For me, perhaps the most worrisome and quite frankly, frightening aspect of these developments is that they come at a time when we can least afford it. I’ve spoken before about the catastrophic decline in our life expectancy the United States is currently experiencing. While Covid 19 deaths, suicides, overdoses, and gun violence are major factors in this decline, it overlaps with an alarming backsliding we’ve seen in the rates and outcomes of many chronic illnesses – chronic illnesses that we have previously made enormous progress in terms of controlling or developing treatments for.
Even more worrisome is that this negative trajectory is based on, or driven in part by, disparities that are a function of race, ethnicity, education, and wealth, as well as where someone lives. It goes hand in hand with many of the divisions created through the way the Internet is currently being used. We increasingly have populations living in entirely different information ecosystems.
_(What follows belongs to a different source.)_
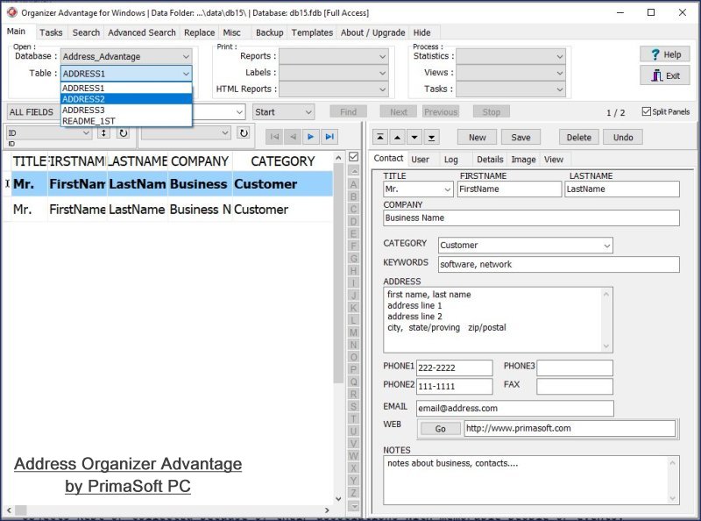Click move record to bottom icon
Viewport: 701px width, 521px height.
point(431,138)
Precisely at a time when people need more reliable health based scientific information from authorities like the FDA, they’re being distracted and dissuaded from the essential facts we provide.
That’s where all of you come in. As a recent report by the Reagan-Udall Foundation concluded, this is an immense and frustrating problem for which there is no one magic solution. It is a challenge that must be addressed head on, in real time, and through collaboration and teamwork across the entire public health and consumer protection sectors.
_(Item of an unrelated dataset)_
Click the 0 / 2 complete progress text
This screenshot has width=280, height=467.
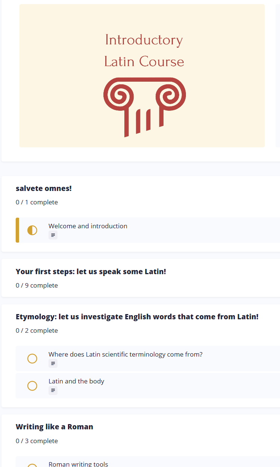pyautogui.click(x=37, y=330)
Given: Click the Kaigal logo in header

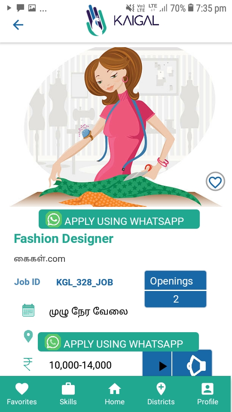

But it’s also a challenge that neither the FDA, nor the government can solve on its own. In fact, I would assert, in light of the anti-government frame of mind of many of the attacks on what we put out, that it will require a concerted non-governmental response to defeat this misinformation Hydra.
Consumer groups like NCL will need to join with other public interest groups, universities, academic medical centers, professional societies, community colleges and businesses to turn this around. Independently of government entities, I hope that you can create vehicles that penetrate these ecosystem bubbles, thereby communicating reliable scientific information across society to reach populations that are insulated or deterred from getting or believing the state of the science, the way consensus is developed, and the importance of understanding the uncertainty and evolving nature of evidence-based policy and medical decisions. In short, we need to counter the echo chamber of disinformation. This means that groups and individuals with specific credibility and expertise in their communities need to share important information – about health and other issues.
Only in this way can we overcome the worrisome pattern in which our scientific knowledge and technological abilities continue to advance rapidly, but our health outcomes are failing. We need to do a better job translating our knowledge into actions that result in better health. Responding to, and preempting misinformation and disinformation, will be a key part of efforts to achieve this. I believe this is an “all-hands-on-deck issue” and because the technology and culture issues continue to evolve rapidly, in our mutual quest for better health for populations and individuals, we need your best ideas and intense commitment to action.
Thank you, and I look forward to working with all of you on what is one of the most critical issues of our time.